▸ **PROVIDED ENTRIES**
= Beginning of Section =

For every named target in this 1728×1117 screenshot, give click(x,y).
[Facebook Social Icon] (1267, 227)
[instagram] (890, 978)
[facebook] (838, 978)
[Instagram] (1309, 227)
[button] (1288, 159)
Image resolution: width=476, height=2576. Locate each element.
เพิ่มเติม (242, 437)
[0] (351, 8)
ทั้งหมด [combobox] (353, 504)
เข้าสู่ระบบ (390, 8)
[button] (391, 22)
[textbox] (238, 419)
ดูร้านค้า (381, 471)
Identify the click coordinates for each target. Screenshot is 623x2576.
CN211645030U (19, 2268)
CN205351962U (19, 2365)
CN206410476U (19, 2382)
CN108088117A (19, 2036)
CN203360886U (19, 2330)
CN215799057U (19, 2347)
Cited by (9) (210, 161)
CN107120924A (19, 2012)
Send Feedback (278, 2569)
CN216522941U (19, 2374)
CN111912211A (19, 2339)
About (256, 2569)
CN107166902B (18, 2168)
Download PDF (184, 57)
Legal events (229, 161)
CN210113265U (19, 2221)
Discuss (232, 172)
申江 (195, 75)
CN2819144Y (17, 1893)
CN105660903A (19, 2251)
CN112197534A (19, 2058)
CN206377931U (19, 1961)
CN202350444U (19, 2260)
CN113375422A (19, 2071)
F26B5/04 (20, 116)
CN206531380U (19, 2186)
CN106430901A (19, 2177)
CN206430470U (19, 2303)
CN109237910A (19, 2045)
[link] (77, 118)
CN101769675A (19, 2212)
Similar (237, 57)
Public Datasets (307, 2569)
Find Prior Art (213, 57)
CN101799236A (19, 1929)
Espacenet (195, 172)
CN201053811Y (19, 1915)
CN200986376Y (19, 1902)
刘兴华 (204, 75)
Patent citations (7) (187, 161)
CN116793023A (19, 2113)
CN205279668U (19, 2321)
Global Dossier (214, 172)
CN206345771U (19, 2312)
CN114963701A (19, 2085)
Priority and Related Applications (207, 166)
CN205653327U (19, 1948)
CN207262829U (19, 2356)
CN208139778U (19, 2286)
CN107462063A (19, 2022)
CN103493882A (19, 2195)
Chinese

= End of Section =

▸ **WORK ITEM**
Exactly as written, copy out all the entries above.

▸ **ANSWER TO THE PROBLEM**
For every named target in this 1728×1117 screenshot, give click(x,y).
[Facebook Social Icon] (1267, 227)
[instagram] (890, 978)
[facebook] (838, 978)
[Instagram] (1309, 227)
[button] (1288, 159)
Image resolution: width=476, height=2576. Locate each element.
เพิ่มเติม (242, 437)
[0] (351, 8)
ทั้งหมด [combobox] (353, 504)
เข้าสู่ระบบ (390, 8)
[button] (391, 22)
[textbox] (238, 419)
ดูร้านค้า (381, 471)
Identify the click coordinates for each target. Screenshot is 623x2576.
CN211645030U (19, 2268)
CN205351962U (19, 2365)
CN206410476U (19, 2382)
CN108088117A (19, 2036)
CN203360886U (19, 2330)
CN215799057U (19, 2347)
Cited by (9) (210, 161)
CN107120924A (19, 2012)
Send Feedback (278, 2569)
CN216522941U (19, 2374)
CN111912211A (19, 2339)
About (256, 2569)
CN107166902B (18, 2168)
Download PDF (184, 57)
Legal events (229, 161)
CN210113265U (19, 2221)
Discuss (232, 172)
申江 (195, 75)
CN2819144Y (17, 1893)
CN105660903A (19, 2251)
CN112197534A (19, 2058)
CN206377931U (19, 1961)
CN202350444U (19, 2260)
CN113375422A (19, 2071)
F26B5/04 (20, 116)
CN206531380U (19, 2186)
CN106430901A (19, 2177)
CN206430470U (19, 2303)
CN109237910A (19, 2045)
[link] (77, 118)
CN101769675A (19, 2212)
Similar (237, 57)
Public Datasets (307, 2569)
Find Prior Art (213, 57)
CN101799236A (19, 1929)
Espacenet (195, 172)
CN201053811Y (19, 1915)
CN200986376Y (19, 1902)
刘兴华 (204, 75)
Patent citations (7) (187, 161)
CN116793023A (19, 2113)
CN205279668U (19, 2321)
Global Dossier (214, 172)
CN206345771U (19, 2312)
CN114963701A (19, 2085)
Priority and Related Applications (207, 166)
CN205653327U (19, 1948)
CN207262829U (19, 2356)
CN208139778U (19, 2286)
CN107462063A (19, 2022)
CN103493882A (19, 2195)
Chinese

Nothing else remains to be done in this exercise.